Paul N. Saharoff, Petitioner, v. James M. Stone, Read P. Dunn, David G. Gartner and Robert L.martin, Commissioners of the Commodity Futures Tradingcommission, an Independent Regulatory Agency of the Unitedstates of America, Respondent, 638 F.2d 90 (9th Cir. 1980)Annotate this Case
C. H. de S. Harris, Stanford, Cal., argued for petitioner.
Oren O'Neill, Sacramento, Cal., Paul M. Architzel, Washington, D. C., argued for respondent.
On Petition to Review The Commodity Futures Trading Commission.
Before WRIGHT and ANDERSON, Circuit Judges, and PECKHAM, District Judge.*
EUGENE A. WRIGHT, Circuit Judge:
Saharoff seeks review of an order of the Commodity Futures Trading Commission. We dismiss his appeal because he has not filed a bond as required by statute and an order of this court.
Saharoff was registered under the Commodity Exchange Act, 7 U.S.C. §§ 1 et seq. (1976), as a "person associated" with a futures commission merchant. A customer, Leonard Stock, initiated a reparations proceeding pursuant to 7 U.S.C. § 18, alleging Saharoff had cheated and defrauded him. After a full adversary hearing before an administrative law judge and an appeal to the Commission, the latter ordered Saharoff to pay Stock $8,035 plus interest and filing fees.

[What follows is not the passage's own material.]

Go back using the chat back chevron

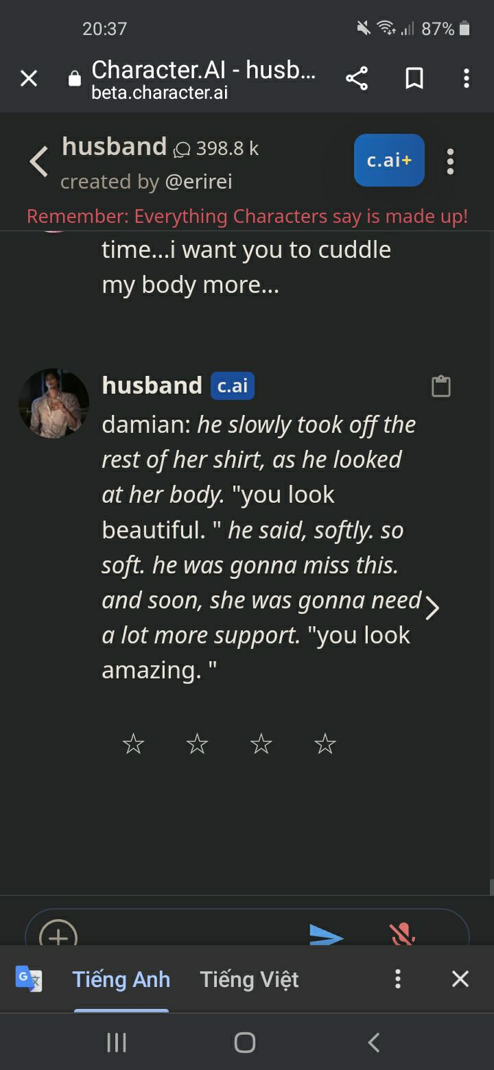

Section 18(g) conditions judicial review of reparation orders on the filing of a bond:
Such appeal shall not be effective unless within 30 days from and after the date of the reparation order the appellant also files with the clerk of the court a bond in double the amount of the reparation awarded against the appellant conditioned upon the payment of the judgment entered by the court, plus interests and costs, including a reasonable attorney's fee for the appellee, if the appellee shall prevail. Such bond shall be in the form of cash, negotiable securities having a market value at least equivalent to the amount of the bond prescribed, or the undertaking of a surety company on the approved list of sureties issued by the Treasury Department of the United States.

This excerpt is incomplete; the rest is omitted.